● What is required:
Spot each line in the records below where the word "will" occurs, then copy it.

● Raw data:
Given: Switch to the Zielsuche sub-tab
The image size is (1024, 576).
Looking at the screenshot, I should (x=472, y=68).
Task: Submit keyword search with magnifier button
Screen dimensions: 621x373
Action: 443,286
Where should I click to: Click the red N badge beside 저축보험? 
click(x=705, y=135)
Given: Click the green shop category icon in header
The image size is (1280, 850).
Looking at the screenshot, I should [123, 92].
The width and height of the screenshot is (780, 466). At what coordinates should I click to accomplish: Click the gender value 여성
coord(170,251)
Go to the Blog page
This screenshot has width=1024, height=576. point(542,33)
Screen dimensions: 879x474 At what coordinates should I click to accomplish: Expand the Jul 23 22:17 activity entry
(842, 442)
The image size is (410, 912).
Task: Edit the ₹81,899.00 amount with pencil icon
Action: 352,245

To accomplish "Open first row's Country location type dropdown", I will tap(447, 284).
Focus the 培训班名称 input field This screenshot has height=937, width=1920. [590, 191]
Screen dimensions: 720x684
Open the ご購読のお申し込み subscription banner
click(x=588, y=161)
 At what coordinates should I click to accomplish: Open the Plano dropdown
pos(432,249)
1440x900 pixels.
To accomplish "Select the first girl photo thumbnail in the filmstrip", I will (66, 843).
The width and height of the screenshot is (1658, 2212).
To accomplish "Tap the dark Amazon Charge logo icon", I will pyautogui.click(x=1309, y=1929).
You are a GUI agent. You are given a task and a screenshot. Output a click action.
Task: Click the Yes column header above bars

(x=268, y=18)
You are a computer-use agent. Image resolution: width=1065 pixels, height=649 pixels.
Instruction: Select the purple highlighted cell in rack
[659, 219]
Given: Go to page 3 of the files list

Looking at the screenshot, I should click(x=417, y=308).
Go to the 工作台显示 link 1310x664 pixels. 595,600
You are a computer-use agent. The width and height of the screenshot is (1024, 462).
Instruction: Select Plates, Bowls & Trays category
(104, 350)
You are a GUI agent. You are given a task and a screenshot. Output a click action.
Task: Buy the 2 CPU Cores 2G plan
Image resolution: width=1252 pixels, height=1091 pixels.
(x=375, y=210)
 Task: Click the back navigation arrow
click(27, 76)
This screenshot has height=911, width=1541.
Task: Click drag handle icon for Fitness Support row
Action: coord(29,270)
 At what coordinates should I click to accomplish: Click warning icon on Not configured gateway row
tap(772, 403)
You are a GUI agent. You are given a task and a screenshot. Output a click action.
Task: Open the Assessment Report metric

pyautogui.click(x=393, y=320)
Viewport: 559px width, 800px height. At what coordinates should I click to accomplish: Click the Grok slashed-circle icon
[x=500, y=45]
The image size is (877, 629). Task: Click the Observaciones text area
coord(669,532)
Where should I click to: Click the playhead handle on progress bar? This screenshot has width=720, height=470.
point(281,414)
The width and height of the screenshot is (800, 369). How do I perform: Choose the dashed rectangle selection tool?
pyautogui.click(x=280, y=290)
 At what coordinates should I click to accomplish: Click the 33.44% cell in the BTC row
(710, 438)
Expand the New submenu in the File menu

● Reply to the exercise:
To accomplish "Open first row's Country location type dropdown", I will tap(447, 284).
To accomplish "Select the first girl photo thumbnail in the filmstrip", I will (66, 843).
To accomplish "Tap the dark Amazon Charge logo icon", I will pyautogui.click(x=1309, y=1929).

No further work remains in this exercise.